Can such violence be curbed? In Darfur, marauding militias prey on women and children collecting firewood, food or animal fodder outside refugee camps. In some places, African Union peacekeepers have sent out trucks with soldiers to follow the women and provide as much protection as they can.

Alongside practical initiatives like these “firewood patrols”, DCAF calls, as have earlier UN resolutions, for more women peacekeepers. They get along better with locals and also improve the behavior of their male counterparts (in Congo in 2005 the UN registered 72 allegations of sexual violence of one sort or another against its own troops; 20 were substantiated). The percentage of women serving in UN military and police units is tiny; but some women have recently had senior posts in UN missions. And earlier this year Liberia received the UN's first-ever all-female contingent—103 Indian policewomen.
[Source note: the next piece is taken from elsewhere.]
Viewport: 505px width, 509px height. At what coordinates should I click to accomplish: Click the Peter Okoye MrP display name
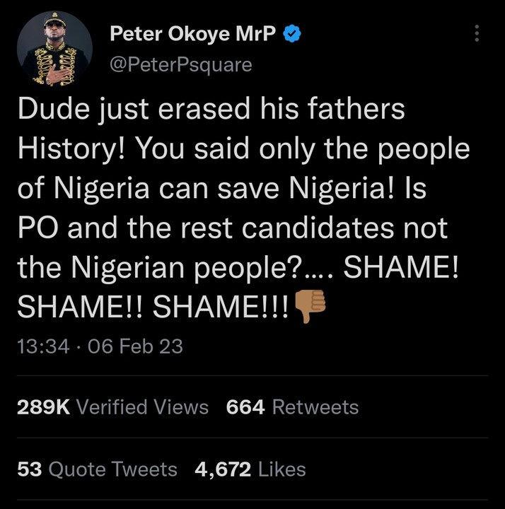coord(192,34)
It would help, says DCAF, if victims of sexual violence were more involved and better cared for in programs for disarmament and demobilization.

But when it comes to curbing sexual violence during conflict, ending a culture of impunity is key. The statute of the International Criminal Court allows for the prosecution of rape and similar violence as war crimes, crimes against humanity and even potentially as acts of genocide. Earlier this year the chief prosecutor decided to focus one of the court's investigations on atrocities carried out in 2002-03 in the Central African Republic—where rapes may have exceeded murders.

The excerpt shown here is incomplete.